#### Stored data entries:
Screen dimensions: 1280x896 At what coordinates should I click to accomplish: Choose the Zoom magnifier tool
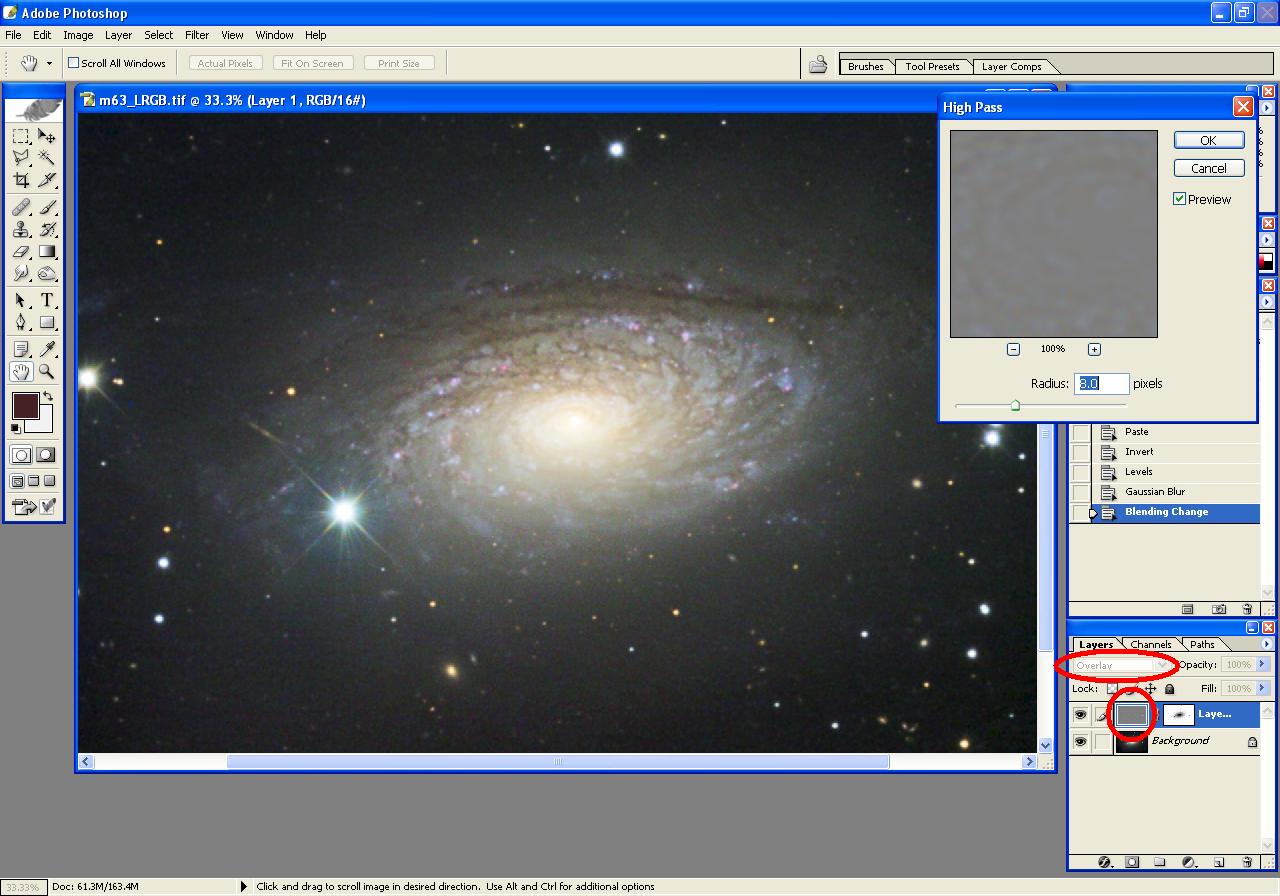(46, 372)
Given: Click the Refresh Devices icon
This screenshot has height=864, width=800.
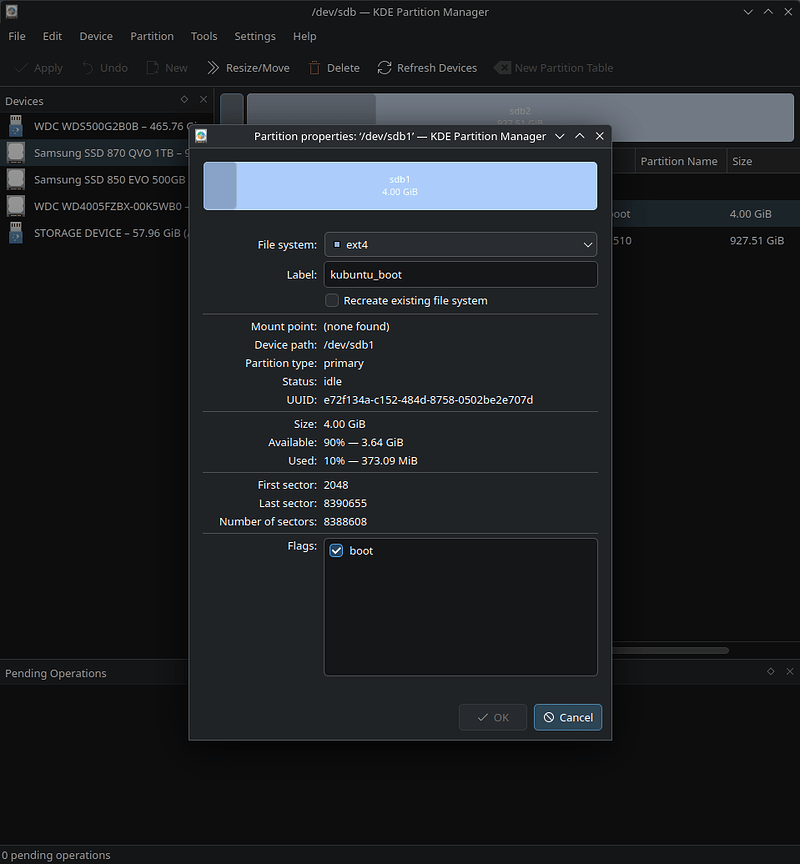Looking at the screenshot, I should click(384, 68).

#### Exercise brief:
In your answer, repeat all the entries exactly, but leave out the pictures.

#### Exercise solution:
Screen dimensions: 1280x896 At what coordinates should I click to accomplish: Choose the Zoom magnifier tool
(46, 372)
Given: Click the Refresh Devices icon
This screenshot has height=864, width=800.
Looking at the screenshot, I should click(384, 68).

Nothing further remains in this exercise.